I don't like that answer as I do not believe it is truly self-explanatory. Even with allegedly explanatory addresses like the one linked, it still doesn't answer the question, only infer the possible answer by merit of solidifying your problem's parameters.
As Journeyman Geek stated, the rule is essentially in-place due to dead-links making an answer useless to people later. I don't see how the string of, Cirrus-Audio-Drivers-for-apple-macbook-running-windows-10-via-bootcamp
could lead anyone to an answer immediately, unless they copied that text, removed the hyphens, and then started the troubleshooting journey from the very beginning, presumably again.
An acceptable answer IMO would explain the gist of your problem, the gist of your solution, and then the link to do the solution if it's unreasonable replicate it here due to say, huge size, otherwise a link correlated to your gist's explanations after providing them here would be optimal for source-citing as opposed to source-answers, i.e., link answers for this context.

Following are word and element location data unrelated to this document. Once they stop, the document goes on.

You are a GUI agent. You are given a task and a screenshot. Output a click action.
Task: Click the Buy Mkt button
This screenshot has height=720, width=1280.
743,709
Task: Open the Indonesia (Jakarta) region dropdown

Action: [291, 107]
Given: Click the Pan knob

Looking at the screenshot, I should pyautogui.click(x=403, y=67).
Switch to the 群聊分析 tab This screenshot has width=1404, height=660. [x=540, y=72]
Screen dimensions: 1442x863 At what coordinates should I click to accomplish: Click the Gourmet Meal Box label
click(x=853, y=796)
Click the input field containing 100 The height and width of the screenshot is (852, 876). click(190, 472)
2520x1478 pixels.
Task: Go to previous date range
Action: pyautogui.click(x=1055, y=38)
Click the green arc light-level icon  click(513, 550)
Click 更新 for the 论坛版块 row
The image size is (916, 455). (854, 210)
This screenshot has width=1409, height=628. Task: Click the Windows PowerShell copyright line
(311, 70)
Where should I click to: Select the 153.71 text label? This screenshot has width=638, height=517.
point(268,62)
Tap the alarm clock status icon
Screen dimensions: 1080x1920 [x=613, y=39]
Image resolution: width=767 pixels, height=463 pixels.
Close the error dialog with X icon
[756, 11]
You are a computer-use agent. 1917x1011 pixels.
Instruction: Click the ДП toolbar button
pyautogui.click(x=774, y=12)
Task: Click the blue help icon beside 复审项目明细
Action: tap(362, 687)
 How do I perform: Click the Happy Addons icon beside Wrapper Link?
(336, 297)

For this answer, I would have provided the name of the drivers affected and their suitable replacements, their replacement publisher, and if possible, a gist of why you needed to replacement drivers in the first place in case the alternative driver source vanished.
I also do not consider a "reputable" manufacturer as some kind of gold-standard source. Microsoft jabs aside, I've seen Microsoft URLs die over time, so I wouldn't trust anyone else blindly.
It's best to make a local copy of the content and cite its source.